Nel libro parla di un ordine più saggio che governa il mondo e di cui ignoriamo il senso. Cosa intende?
«Anche questo è stato frutto di un percorso. Non nascondo che quando mi hanno portato la diagnosi il primo pensiero sia stato “Perché proprio a me?”, poi ho iniziato a rifletterci e ho realizzato che se è capitato a me è perché quello è il mio percorso, il mio “peso” da portare. Intendo dire che ho ribaltato il ragionamento: ho trasformato il “Perché proprio a me?” in “Se non a me, a chi?” o “Perché non a me?” e ho capito che è il disegno per me».

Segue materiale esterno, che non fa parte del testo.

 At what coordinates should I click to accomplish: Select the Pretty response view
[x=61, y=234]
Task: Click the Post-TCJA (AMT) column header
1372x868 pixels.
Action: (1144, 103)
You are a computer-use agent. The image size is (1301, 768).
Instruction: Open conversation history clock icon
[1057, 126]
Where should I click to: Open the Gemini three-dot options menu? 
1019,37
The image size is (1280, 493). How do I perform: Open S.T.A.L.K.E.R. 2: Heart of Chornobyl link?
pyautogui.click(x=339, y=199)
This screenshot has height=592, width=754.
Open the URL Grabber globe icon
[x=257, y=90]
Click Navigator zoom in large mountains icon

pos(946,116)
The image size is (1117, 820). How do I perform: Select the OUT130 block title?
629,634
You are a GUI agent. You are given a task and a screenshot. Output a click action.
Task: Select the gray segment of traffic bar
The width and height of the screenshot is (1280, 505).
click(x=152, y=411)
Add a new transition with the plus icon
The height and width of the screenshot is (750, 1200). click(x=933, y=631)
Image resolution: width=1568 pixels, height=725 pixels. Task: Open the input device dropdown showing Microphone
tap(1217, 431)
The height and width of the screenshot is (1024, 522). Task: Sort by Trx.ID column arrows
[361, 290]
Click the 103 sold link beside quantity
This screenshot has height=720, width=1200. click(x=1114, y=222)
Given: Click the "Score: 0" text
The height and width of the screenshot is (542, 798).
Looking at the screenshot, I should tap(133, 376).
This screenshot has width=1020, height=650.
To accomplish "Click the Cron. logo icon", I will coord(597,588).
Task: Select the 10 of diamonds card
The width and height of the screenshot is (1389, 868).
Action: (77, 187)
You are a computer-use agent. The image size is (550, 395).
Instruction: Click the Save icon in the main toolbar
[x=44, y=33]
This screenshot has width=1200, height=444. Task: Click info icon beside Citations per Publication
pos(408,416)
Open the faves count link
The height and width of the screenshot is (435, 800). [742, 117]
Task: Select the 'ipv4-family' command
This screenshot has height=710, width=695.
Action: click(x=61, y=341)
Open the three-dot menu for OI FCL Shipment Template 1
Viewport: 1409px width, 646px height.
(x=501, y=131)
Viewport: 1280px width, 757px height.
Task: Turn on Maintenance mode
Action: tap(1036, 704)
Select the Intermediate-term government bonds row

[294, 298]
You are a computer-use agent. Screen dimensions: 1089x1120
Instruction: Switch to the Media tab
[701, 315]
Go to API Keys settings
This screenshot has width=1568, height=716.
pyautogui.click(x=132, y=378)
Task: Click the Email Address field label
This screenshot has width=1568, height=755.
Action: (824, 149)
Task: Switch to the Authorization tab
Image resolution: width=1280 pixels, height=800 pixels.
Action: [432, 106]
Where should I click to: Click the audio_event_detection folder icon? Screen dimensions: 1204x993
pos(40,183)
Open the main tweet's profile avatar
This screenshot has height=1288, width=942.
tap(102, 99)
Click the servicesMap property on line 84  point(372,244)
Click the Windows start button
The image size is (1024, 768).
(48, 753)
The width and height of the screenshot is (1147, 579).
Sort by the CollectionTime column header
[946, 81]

Scrive anche che se le dicessero che ha pochi mesi di vita, smetterebbe di curarsi e andrebbe al mare, in un posto caldo. Perché Ibiza è così speciale per lei?
«Non è speciale per me, non è uno di quei posti in cui ho trascorso un sacco di tempo o legato a me per ricordi felici, è il posto dove modernità e natura convivono senza farsi torto, il luogo per antonomasia dove un sacco di persone di tutto il mondo scelgono di trasferirsi a un certo punto della vita per tagliare con stress e frenesia, perché lo spirito di libertà si respira ad ogni angolo dell’isola».
Qual è la cosa che l’ha ferita di più?
«Leggere il commento di una donna che nella foto profilo di Facebook è teneramente abbracciata a due bambini che mi augura di morire perché non le piace quello che ho scritto. Poi ci sono cose che almeno mi strappano un sorriso: c’è chi ha detto che mi sarei fatta un lifting perché sono gonfia… Beh, questa gente non conosce gli effetti collaterali delle terapie che sto facendo che in effetti qualche ruga me la tolgono, sempre per vedere tutto in positivo!...».